The sum of squared deviations from the mean is defined as in Equation 1.
\[ \sum \left( x - \overline{x} \right)^2 \tag{3} \]
Distributing and rearranging, Expression 3 is the same as Expression 4.
\[ \sum \left( x^2 + \overline{x} \left( \overline{x} - 2x \right) \right) \tag{4} \]
Considering the properties of sums, Expression 4 can be re-written as Expression 5.
\[ \sum x^2 + \overline{x} \left( \sum \overline{x} -2 \sum x \right) \tag{5} \]
The mean \( \overline{x} \) is a constant, so summing over it gives \( N \overline{x} \). As can be seen from Equation 2, the sum over \( x \) is also \( N \overline{x} \).
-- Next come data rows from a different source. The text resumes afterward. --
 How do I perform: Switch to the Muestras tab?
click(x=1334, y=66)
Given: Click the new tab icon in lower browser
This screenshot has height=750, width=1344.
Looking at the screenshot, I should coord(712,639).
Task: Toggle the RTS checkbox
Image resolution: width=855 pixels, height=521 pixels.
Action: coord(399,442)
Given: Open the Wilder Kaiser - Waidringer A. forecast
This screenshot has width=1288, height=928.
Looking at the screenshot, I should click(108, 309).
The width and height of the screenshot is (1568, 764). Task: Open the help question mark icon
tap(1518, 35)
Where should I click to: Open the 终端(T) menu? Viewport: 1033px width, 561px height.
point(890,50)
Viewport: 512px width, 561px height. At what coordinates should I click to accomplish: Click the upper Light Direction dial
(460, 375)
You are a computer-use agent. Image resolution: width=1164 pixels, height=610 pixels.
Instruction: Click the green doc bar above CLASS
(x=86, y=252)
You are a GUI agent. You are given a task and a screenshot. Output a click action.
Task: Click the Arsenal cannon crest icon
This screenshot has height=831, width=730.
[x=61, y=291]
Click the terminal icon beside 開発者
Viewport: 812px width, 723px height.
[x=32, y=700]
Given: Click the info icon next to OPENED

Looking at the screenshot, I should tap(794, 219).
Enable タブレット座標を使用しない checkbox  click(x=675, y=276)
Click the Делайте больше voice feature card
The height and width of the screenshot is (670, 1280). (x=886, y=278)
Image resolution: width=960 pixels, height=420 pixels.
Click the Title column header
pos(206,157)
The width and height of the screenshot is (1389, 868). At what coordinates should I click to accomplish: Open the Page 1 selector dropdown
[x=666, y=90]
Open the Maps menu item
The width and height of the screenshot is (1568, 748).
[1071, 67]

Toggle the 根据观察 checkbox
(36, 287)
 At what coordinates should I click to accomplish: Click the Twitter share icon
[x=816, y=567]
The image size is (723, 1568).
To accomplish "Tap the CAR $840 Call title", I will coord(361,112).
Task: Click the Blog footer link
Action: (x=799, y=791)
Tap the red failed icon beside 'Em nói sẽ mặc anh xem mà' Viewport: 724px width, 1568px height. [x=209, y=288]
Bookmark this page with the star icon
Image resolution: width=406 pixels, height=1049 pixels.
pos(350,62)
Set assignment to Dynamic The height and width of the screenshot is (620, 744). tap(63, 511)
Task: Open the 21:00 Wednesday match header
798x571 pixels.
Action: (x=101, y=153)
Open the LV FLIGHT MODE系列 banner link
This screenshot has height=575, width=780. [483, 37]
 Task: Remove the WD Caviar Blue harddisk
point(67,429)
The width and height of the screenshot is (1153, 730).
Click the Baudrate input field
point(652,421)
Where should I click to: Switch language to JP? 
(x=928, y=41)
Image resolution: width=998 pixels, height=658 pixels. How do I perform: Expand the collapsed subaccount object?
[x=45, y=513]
Using these, Expression 5 becomes Expression 6.
\[ \sum x^2 - N \overline{x}^2 \tag{6} \]
Replacing the mean \( \overline{x} \) with its definition as in Equation 2, we arrive at the computational form.
\[ \sum x^2 - \frac{ \left( \sum x \right)^2 }{ N } \tag{7} \]
Expression 3 and Expression 7 are therefore equal, as shown in Equation 1. \( \blacksquare \)
I thought about writing this up years ago; here's an old draft. I referred to McDowell's derivation (nominally for variance) in writing the above. The computational form is nice especially if you're calculating by hand, and is (has been?) sometimes taught as a procedure, sort of like long division. I don't think teaching that is really a good idea, if what you care about is teaching statistics, but it could be a neat example in the right kind of course on implementation of algorithms (applied math or CS, maybe?).